§ **What this task involves**
Copy the listing below, substituting "Display size" for each occurrence of "Screen dimensions" and keeping everything else the same.

§ **Records provided**
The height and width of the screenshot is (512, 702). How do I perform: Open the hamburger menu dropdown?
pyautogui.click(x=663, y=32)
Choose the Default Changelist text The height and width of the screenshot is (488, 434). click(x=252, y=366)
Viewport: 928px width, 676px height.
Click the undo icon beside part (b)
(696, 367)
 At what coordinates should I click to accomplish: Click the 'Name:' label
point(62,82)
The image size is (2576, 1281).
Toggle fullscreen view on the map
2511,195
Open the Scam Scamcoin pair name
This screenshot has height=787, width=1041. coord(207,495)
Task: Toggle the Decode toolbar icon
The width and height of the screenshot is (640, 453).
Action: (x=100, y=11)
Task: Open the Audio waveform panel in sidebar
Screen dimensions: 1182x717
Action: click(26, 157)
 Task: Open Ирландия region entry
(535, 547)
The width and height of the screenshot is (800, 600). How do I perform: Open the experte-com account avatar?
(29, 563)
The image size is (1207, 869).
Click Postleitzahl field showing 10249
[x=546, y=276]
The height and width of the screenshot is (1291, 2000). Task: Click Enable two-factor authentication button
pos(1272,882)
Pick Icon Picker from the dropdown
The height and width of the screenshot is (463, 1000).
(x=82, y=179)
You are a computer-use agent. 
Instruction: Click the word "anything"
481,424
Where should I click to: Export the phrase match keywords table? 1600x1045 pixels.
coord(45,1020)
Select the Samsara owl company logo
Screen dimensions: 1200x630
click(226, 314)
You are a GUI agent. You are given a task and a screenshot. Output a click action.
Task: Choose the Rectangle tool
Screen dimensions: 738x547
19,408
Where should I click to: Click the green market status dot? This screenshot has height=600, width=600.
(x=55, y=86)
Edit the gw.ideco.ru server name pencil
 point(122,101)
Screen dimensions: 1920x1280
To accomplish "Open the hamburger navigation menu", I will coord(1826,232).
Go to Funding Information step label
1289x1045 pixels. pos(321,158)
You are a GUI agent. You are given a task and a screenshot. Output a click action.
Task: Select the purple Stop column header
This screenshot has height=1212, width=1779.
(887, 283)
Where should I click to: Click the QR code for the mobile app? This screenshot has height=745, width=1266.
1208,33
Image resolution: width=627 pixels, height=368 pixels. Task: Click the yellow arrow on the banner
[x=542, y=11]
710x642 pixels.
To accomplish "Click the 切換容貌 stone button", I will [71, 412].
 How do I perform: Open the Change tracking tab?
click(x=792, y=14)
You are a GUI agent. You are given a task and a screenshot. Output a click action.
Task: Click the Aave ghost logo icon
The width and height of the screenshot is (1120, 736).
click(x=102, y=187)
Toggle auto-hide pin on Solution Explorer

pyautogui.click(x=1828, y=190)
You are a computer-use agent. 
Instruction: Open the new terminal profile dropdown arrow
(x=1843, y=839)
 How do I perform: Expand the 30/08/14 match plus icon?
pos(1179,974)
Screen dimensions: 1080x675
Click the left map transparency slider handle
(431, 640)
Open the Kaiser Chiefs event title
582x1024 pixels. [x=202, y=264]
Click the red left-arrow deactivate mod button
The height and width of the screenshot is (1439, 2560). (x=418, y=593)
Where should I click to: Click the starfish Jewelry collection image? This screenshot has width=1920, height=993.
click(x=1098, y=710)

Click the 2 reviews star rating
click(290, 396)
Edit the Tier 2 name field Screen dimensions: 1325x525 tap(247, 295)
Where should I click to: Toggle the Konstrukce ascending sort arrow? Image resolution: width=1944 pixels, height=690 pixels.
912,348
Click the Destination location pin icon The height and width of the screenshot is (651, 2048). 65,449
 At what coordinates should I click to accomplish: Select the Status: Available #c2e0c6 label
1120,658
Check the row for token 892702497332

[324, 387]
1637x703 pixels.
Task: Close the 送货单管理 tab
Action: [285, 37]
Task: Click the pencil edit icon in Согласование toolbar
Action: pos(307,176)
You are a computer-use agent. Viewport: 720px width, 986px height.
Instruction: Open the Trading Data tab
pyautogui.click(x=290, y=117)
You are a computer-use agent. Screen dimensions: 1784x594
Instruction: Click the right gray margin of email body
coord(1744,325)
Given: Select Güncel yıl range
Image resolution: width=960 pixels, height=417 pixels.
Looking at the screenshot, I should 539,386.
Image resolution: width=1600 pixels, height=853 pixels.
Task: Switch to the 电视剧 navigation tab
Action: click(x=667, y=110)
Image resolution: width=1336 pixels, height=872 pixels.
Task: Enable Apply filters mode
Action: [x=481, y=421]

§ **Output of the task**
The height and width of the screenshot is (512, 702). How do I perform: Open the hamburger menu dropdown?
pyautogui.click(x=663, y=32)
Choose the Default Changelist text The height and width of the screenshot is (488, 434). click(x=252, y=366)
Viewport: 928px width, 676px height.
Click the undo icon beside part (b)
(696, 367)
 At what coordinates should I click to accomplish: Click the 'Name:' label
point(62,82)
The image size is (2576, 1281).
Toggle fullscreen view on the map
2511,195
Open the Scam Scamcoin pair name
This screenshot has height=787, width=1041. coord(207,495)
Task: Toggle the Decode toolbar icon
The width and height of the screenshot is (640, 453).
Action: (x=100, y=11)
Task: Open the Audio waveform panel in sidebar
Display size: 1182x717
Action: click(26, 157)
 Task: Open Ирландия region entry
(535, 547)
The width and height of the screenshot is (800, 600). How do I perform: Open the experte-com account avatar?
(29, 563)
The image size is (1207, 869).
Click Postleitzahl field showing 10249
[x=546, y=276]
The height and width of the screenshot is (1291, 2000). Task: Click Enable two-factor authentication button
pos(1272,882)
Pick Icon Picker from the dropdown
The height and width of the screenshot is (463, 1000).
(x=82, y=179)
You are a computer-use agent. 
Instruction: Click the word "anything"
481,424
Where should I click to: Export the phrase match keywords table? 1600x1045 pixels.
coord(45,1020)
Select the Samsara owl company logo
Display size: 1200x630
click(226, 314)
You are a GUI agent. You are given a task and a screenshot. Output a click action.
Task: Choose the Rectangle tool
Display size: 738x547
19,408
Where should I click to: Click the green market status dot? This screenshot has height=600, width=600.
(x=55, y=86)
Edit the gw.ideco.ru server name pencil
 point(122,101)
Display size: 1920x1280
To accomplish "Open the hamburger navigation menu", I will coord(1826,232).
Go to Funding Information step label
1289x1045 pixels. pos(321,158)
You are a GUI agent. You are given a task and a screenshot. Output a click action.
Task: Select the purple Stop column header
This screenshot has height=1212, width=1779.
(887, 283)
Where should I click to: Click the QR code for the mobile app? This screenshot has height=745, width=1266.
1208,33
Image resolution: width=627 pixels, height=368 pixels. Task: Click the yellow arrow on the banner
[x=542, y=11]
710x642 pixels.
To accomplish "Click the 切換容貌 stone button", I will [71, 412].
 How do I perform: Open the Change tracking tab?
click(x=792, y=14)
You are a GUI agent. You are given a task and a screenshot. Output a click action.
Task: Click the Aave ghost logo icon
The width and height of the screenshot is (1120, 736).
click(x=102, y=187)
Toggle auto-hide pin on Solution Explorer

pyautogui.click(x=1828, y=190)
You are a computer-use agent. 
Instruction: Open the new terminal profile dropdown arrow
(x=1843, y=839)
 How do I perform: Expand the 30/08/14 match plus icon?
pos(1179,974)
Display size: 1080x675
Click the left map transparency slider handle
(431, 640)
Open the Kaiser Chiefs event title
582x1024 pixels. [x=202, y=264]
Click the red left-arrow deactivate mod button
The height and width of the screenshot is (1439, 2560). (x=418, y=593)
Where should I click to: Click the starfish Jewelry collection image? This screenshot has width=1920, height=993.
click(x=1098, y=710)

Click the 2 reviews star rating
click(290, 396)
Edit the Tier 2 name field Display size: 1325x525 tap(247, 295)
Where should I click to: Toggle the Konstrukce ascending sort arrow? Image resolution: width=1944 pixels, height=690 pixels.
912,348
Click the Destination location pin icon The height and width of the screenshot is (651, 2048). 65,449
 At what coordinates should I click to accomplish: Select the Status: Available #c2e0c6 label
1120,658
Check the row for token 892702497332

[324, 387]
1637x703 pixels.
Task: Close the 送货单管理 tab
Action: [285, 37]
Task: Click the pencil edit icon in Согласование toolbar
Action: pos(307,176)
You are a computer-use agent. Viewport: 720px width, 986px height.
Instruction: Open the Trading Data tab
pyautogui.click(x=290, y=117)
You are a computer-use agent. Display size: 1784x594
Instruction: Click the right gray margin of email body
coord(1744,325)
Given: Select Güncel yıl range
Image resolution: width=960 pixels, height=417 pixels.
Looking at the screenshot, I should 539,386.
Image resolution: width=1600 pixels, height=853 pixels.
Task: Switch to the 电视剧 navigation tab
Action: click(x=667, y=110)
Image resolution: width=1336 pixels, height=872 pixels.
Task: Enable Apply filters mode
Action: [x=481, y=421]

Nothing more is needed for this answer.